PHOENIX — Phoenix police have released their report on a rape investigation at a Hacienda Healthcare facility after an incapacitated patient with intellectual disabilities gave birth in December.
In May, the victim's family filed a notice of claim against the state of Arizona, the first step to a possible lawsuit. The family alleges Hacienda Healthcare ignored the family's request for female-only caretakers and failed to notice the pregnancy after their daughter was "violently and repeatedly raped."
The police report gives more insight into the investigation and how Hacienda employees missed the abuse and the victim's pregnancy.
The suspect’s behavior changed drastically before the birth
Police arrested former Hacienda Healthcare nurse Nathan Sutherland in connection with the rape.
The police report says a court order mandated DNA swabs based on “identifying physical characteristics” of the baby. Sutherland's DNA sample identified the 36-year-old as the father, according to police.
In the months before the victim gave birth, staff noticed Sutherland began acting differently.
They said he would go for a full shift without talking to anybody and “stopped taking care of himself.”
A friend of the suspect said Sutherland was drinking excessively and expressed suicidal ideation.
Staff told police they thought the change was because Sutherland was going through a divorce. The suspect’s friend said Sutherland may also have been depressed about the recent death of his grandmother.
A caregiver who sometimes supervised Sutherland when he provided care to female patients told police Sutherland seemed increasingly stressed in the three months before the birth.
She said Sutherland would tell other nurses "'Pray for me' and 'I’m hoping for a miracle,'" which they originally thought was about his divorce.
Police deny any prior pregnancy
In a notice of claim filed by the victim’s family, a note from the Maricopa County Medical exam taken on the day the victim gave birth indicates that the woman may have given birth previously.
In the Phoenix police report, a doctor also told police she thought the victim had other children based on the injuries. However, according to the report, a second review by a forensic doctor found no evidence of a prior pregnancy.
The victim’s care
When the woman gave birth in December, staff were shocked. In a 911 call, one staff member tells the dispatcher, “We had no idea this patient was pregnant.”
Before the victim gave birth, several staff members told police they noticed and reported “a protrusion on her abdomen.” The notice of claim says the doctor attempted to treat the patient for constipation and weight gain with laxatives and reduced caloric intake.
However, some caretakers thought more testing was necessary, according to the police report.
A licensed nurse told police she thought the victim’s abdomen was too hard for it to be a bowel obstruction, and she wanted the doctor to run a test to determine whether a liver problem was causing her abdomen to grow. The nurse told police the doctor did not feel such tests were necessary.
One of the victim’s caregivers told police she thought the distended abdomen may have been a symptom of cancer and that she was angry when the doctor refused to order more tests.

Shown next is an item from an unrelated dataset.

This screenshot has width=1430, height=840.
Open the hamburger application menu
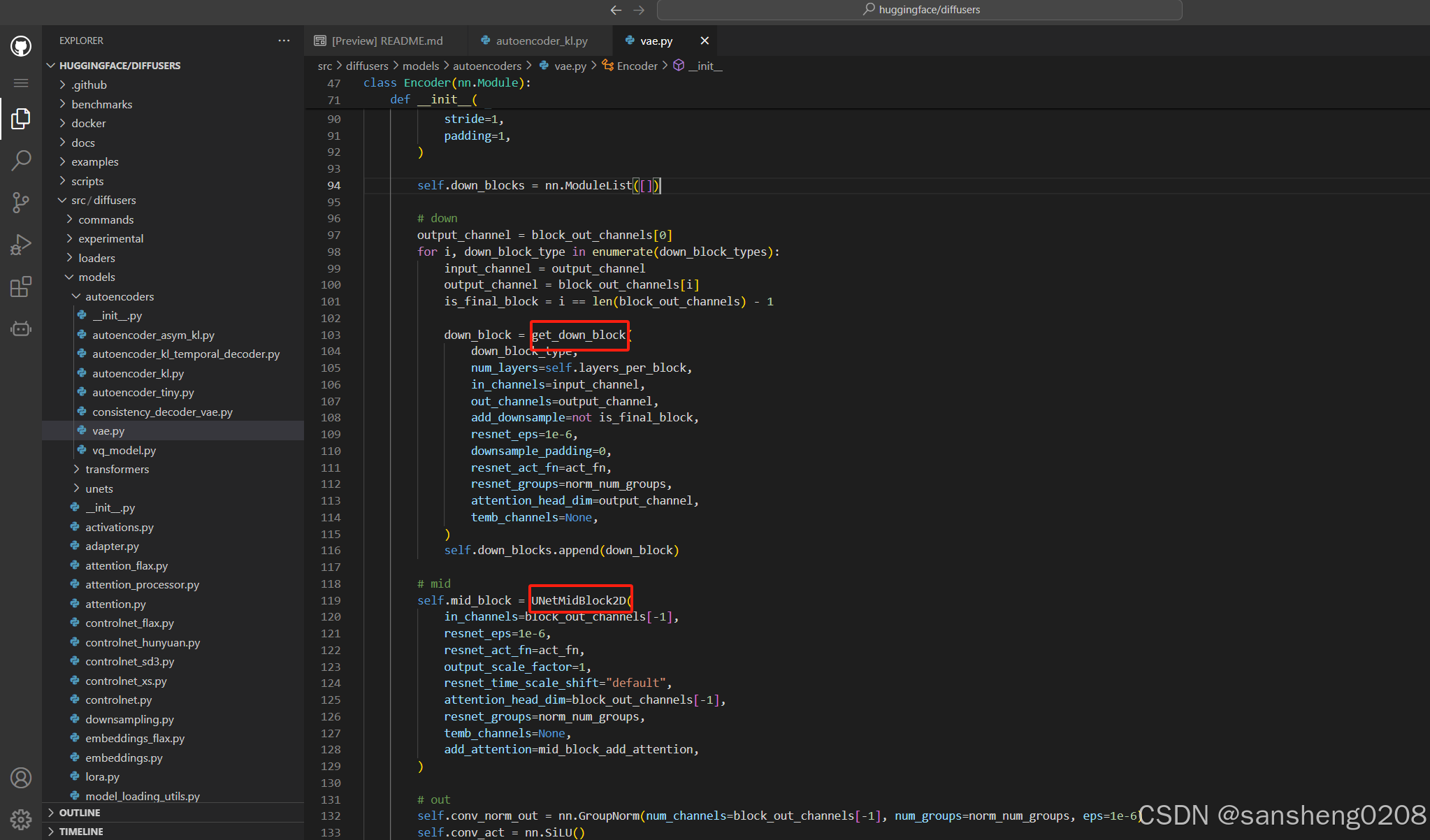21,83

On the day of the birth, a staff member was bathing the victim when the victim’s water broke. She told police she noticed the victim was “bleeding ‘a lot.’” Since the patient was still wet from the bath, they did not realize her water had broken. They also said they believed the blood was from menstruation.

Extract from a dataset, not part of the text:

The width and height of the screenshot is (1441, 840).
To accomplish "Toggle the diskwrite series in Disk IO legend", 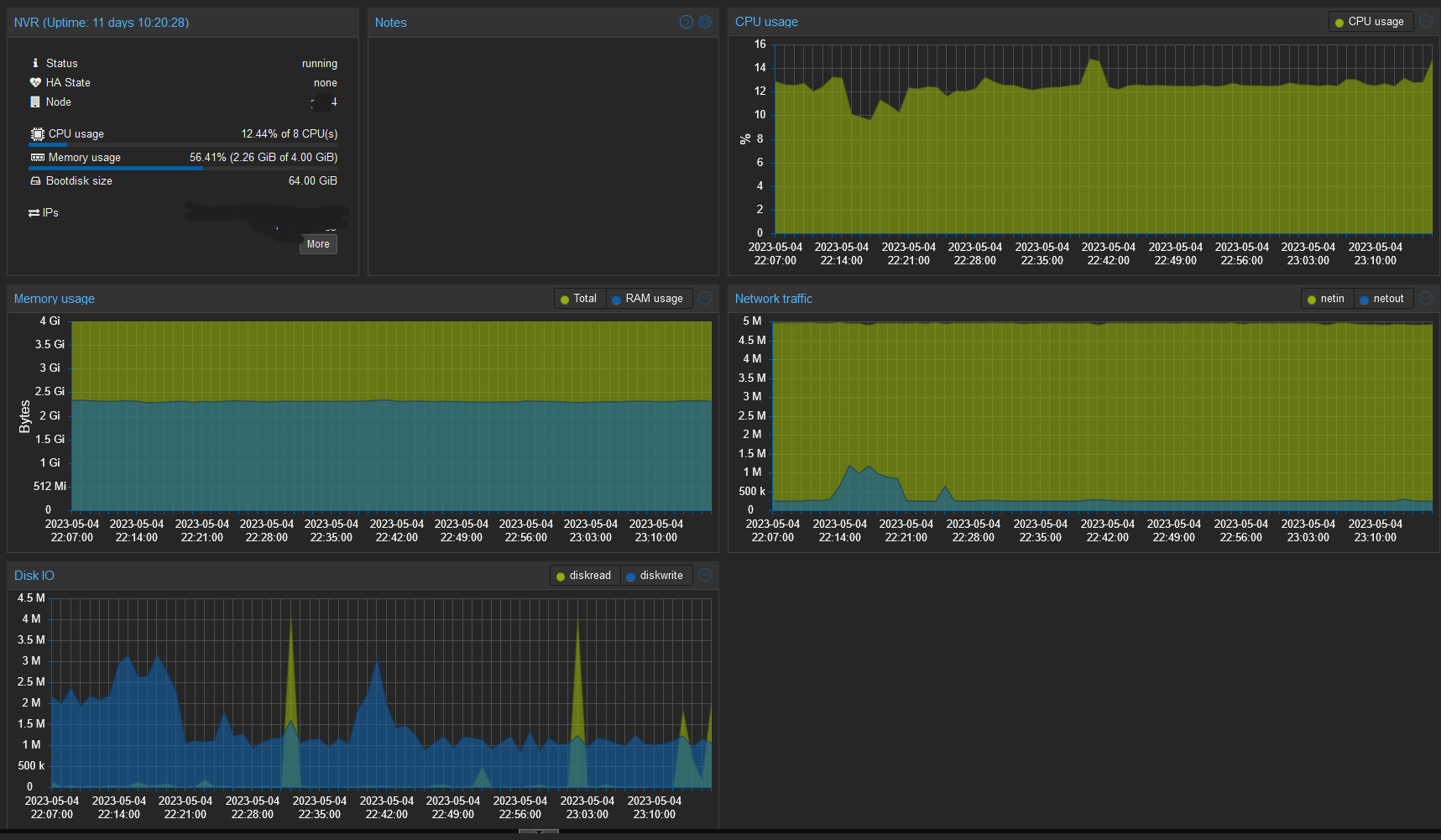I will tap(656, 575).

It wasn’t until one of caretakers saw the baby’s head that staff realized the patient was giving birth.
Who was allowed in the victim’s room?
According to the notice of claim filed by the victim’s family, the victim’s mother had requested “female-only staff” since 2002.
In the police report, the victim’s mother told investigators she made this request because she says Hacienda staff called her in 2002 to report her daughter “may have been part of a group of patients who were touched inappropriately.”
Police noted in the report that they had investigated these allegations at the time, but there is no further mention of the 2002 case.
Various police interviews with staff members show the mother’s request did not mean male employees never had the opportunity to be alone in the room with the victim.
One Hacienda employee told police male caregivers would not assist female patients, but male employees who work in respiratory therapy are allowed to close the door. The victim’s caregivers told investigators male employees could not bathe female patients, but male doctors and nurses were allowed to treat female patients without another female employee in the room.
The assistant director of respiratory therapy at the facility told investigators the victim had to receive respiratory care every two hours.
The assistant respiratory therapy director said the victim was hooked up to a ventilator every night with sensors and alarms. The victim would often thrash her arms and set off the sensors, prompting staff to come and check on her, the police report says.
The assistant respiratory therapy director told police few people were trained in disengaging those sensors.
Multiple staff members also told police the facility mandates safety checks every 15 minutes. But it doesn't appear the facility stuck to this policy.